Data shown ->
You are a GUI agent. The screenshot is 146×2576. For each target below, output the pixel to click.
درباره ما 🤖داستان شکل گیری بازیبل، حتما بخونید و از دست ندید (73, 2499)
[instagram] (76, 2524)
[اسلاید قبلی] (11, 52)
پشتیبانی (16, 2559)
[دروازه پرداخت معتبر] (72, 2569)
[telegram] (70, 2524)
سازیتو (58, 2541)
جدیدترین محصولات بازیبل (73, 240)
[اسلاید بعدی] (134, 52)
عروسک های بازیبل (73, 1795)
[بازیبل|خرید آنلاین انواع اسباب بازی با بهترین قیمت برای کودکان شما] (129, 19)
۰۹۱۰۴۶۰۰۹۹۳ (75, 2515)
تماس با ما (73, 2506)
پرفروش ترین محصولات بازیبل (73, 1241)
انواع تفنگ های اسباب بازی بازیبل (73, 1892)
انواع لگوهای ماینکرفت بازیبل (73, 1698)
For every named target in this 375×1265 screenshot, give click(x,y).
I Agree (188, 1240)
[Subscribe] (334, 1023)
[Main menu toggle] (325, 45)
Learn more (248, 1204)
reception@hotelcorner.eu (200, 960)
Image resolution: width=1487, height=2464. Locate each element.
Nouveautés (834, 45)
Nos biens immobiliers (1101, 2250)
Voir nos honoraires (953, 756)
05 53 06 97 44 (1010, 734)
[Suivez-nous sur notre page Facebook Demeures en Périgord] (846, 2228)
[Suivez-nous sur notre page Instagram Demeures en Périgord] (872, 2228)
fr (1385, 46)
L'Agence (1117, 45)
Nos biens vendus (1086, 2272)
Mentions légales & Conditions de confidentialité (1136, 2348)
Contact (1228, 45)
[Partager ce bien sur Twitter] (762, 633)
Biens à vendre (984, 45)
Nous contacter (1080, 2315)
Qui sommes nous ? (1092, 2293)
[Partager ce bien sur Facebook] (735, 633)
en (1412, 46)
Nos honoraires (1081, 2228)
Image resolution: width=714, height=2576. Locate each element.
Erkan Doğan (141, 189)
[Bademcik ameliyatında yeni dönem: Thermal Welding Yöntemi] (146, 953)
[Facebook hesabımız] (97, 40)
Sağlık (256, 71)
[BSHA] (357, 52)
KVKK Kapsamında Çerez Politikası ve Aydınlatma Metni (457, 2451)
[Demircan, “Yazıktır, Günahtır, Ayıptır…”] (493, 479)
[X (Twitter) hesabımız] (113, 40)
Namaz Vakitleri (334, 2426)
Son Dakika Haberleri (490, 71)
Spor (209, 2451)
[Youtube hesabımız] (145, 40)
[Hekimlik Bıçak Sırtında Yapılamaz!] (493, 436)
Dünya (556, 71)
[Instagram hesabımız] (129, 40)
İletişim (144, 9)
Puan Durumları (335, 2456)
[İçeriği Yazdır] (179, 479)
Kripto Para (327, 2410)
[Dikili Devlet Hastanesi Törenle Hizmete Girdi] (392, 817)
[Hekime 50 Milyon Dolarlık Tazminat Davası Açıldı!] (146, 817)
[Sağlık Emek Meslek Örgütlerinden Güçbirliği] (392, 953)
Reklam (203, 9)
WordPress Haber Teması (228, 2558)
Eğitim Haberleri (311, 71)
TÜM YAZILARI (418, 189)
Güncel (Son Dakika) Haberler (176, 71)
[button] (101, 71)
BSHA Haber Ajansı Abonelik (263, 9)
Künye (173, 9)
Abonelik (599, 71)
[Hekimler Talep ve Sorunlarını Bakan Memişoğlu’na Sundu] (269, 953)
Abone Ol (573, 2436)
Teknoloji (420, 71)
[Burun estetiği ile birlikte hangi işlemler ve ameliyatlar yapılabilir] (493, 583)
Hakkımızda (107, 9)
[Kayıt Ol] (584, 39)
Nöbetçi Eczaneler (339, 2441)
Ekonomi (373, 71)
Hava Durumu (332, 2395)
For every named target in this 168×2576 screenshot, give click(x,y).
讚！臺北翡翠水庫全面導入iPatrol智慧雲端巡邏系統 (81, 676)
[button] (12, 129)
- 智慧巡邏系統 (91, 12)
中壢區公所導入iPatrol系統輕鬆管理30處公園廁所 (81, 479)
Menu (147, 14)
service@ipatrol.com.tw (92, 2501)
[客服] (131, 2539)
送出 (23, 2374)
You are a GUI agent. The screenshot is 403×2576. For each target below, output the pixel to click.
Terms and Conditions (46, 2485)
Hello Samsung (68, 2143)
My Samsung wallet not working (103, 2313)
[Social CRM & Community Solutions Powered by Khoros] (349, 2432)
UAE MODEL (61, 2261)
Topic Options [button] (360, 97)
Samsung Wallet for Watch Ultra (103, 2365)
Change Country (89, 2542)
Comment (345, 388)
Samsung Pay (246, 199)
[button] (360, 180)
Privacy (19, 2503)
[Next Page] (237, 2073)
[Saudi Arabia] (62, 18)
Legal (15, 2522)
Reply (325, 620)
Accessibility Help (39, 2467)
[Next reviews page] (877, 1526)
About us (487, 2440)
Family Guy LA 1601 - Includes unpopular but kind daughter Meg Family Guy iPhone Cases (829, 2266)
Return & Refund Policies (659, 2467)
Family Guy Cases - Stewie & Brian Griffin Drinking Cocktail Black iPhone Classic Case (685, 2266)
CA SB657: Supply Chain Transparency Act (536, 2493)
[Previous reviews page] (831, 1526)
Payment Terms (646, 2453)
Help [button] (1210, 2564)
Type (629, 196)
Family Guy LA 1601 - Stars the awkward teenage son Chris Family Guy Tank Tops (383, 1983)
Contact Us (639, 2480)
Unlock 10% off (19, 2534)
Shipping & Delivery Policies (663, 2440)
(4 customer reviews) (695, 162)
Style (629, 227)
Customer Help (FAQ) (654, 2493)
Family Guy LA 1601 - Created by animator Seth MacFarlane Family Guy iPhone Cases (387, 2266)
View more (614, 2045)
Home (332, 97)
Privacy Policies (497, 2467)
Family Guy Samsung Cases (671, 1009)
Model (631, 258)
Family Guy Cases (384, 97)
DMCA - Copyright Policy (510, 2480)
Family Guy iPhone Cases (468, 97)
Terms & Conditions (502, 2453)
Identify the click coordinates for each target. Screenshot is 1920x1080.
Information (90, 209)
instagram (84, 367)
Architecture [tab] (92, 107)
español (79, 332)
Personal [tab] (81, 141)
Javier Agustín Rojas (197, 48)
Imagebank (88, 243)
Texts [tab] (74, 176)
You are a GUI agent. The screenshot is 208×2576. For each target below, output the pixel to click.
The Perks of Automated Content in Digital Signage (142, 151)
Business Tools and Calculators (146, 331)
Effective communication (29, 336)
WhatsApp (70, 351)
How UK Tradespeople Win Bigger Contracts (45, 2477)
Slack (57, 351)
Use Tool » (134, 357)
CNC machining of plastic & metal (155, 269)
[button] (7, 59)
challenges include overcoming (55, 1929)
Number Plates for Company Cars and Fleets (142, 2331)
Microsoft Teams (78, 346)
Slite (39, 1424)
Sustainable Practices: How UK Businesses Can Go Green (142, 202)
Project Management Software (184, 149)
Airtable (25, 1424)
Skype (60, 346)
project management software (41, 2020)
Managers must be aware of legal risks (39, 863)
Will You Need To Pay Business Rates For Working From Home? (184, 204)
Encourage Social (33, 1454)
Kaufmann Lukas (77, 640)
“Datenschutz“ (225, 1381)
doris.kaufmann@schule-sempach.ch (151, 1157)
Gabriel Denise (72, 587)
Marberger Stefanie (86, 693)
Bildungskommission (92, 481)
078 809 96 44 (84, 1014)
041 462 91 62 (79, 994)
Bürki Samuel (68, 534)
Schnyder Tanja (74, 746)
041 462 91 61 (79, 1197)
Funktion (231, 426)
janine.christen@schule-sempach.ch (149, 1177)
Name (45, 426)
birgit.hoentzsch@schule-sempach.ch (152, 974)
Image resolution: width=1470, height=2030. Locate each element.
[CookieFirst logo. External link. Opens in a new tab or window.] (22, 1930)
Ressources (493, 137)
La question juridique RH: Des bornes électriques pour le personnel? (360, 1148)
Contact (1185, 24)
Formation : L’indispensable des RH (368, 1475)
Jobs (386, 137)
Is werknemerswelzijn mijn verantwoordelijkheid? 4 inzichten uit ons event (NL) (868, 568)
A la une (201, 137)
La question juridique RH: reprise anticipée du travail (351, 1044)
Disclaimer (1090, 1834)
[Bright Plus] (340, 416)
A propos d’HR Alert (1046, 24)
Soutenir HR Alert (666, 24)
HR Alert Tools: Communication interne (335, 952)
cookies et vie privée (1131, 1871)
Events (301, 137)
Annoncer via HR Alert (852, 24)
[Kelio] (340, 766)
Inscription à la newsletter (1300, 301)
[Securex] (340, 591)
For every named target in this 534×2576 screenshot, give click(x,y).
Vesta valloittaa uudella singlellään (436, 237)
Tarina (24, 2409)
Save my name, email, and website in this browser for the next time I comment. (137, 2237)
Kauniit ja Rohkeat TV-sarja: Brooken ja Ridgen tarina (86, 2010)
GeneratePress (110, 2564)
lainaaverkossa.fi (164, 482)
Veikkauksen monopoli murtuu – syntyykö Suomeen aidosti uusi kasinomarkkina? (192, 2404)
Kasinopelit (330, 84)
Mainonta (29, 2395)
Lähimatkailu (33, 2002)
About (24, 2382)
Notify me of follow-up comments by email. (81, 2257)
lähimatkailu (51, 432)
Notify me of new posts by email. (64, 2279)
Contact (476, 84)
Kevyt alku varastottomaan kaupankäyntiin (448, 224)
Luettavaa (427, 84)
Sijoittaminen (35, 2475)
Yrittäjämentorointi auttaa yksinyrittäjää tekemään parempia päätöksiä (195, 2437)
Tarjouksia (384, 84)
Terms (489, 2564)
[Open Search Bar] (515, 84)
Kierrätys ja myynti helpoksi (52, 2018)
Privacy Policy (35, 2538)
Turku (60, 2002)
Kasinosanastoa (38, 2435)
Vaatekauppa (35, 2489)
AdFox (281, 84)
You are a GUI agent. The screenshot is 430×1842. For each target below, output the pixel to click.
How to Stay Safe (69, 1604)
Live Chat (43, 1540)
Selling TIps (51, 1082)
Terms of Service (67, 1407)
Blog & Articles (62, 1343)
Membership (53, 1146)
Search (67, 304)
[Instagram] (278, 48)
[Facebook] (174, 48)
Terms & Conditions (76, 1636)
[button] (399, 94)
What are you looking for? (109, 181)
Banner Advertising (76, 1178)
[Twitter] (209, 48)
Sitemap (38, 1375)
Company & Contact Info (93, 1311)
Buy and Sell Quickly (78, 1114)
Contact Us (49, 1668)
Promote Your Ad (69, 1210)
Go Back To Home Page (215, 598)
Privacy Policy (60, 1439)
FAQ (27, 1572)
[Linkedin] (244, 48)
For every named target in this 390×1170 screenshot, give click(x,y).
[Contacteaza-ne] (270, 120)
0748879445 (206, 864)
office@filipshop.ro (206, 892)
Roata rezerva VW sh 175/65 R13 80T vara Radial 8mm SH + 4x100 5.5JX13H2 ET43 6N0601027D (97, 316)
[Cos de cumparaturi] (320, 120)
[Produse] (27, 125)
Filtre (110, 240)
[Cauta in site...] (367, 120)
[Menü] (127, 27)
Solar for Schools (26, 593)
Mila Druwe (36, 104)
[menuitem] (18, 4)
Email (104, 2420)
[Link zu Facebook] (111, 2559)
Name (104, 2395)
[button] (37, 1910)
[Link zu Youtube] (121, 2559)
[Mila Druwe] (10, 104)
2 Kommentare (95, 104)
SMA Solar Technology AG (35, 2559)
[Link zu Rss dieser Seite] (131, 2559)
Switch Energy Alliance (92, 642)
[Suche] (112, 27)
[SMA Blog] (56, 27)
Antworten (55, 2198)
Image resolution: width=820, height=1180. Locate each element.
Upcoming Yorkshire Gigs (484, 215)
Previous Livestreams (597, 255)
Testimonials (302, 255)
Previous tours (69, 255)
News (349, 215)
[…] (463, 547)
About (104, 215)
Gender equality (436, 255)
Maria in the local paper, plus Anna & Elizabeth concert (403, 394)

Exercise ->
From the line containing "Filtre (110, 240)" to the final line of the data above, transcribe every line exactly and nothing more.

Task answer ->
Filtre (110, 240)
[Cauta in site...] (367, 120)
[Menü] (127, 27)
Solar for Schools (26, 593)
Mila Druwe (36, 104)
[menuitem] (18, 4)
Email (104, 2420)
[Link zu Facebook] (111, 2559)
Name (104, 2395)
[button] (37, 1910)
[Link zu Youtube] (121, 2559)
[Mila Druwe] (10, 104)
2 Kommentare (95, 104)
SMA Solar Technology AG (35, 2559)
[Link zu Rss dieser Seite] (131, 2559)
Switch Energy Alliance (92, 642)
[Suche] (112, 27)
[SMA Blog] (56, 27)
Antworten (55, 2198)
Image resolution: width=820, height=1180. Locate each element.
Upcoming Yorkshire Gigs (484, 215)
Previous Livestreams (597, 255)
Testimonials (302, 255)
Previous tours (69, 255)
News (349, 215)
[…] (463, 547)
About (104, 215)
Gender equality (436, 255)
Maria in the local paper, plus Anna & Elizabeth concert (403, 394)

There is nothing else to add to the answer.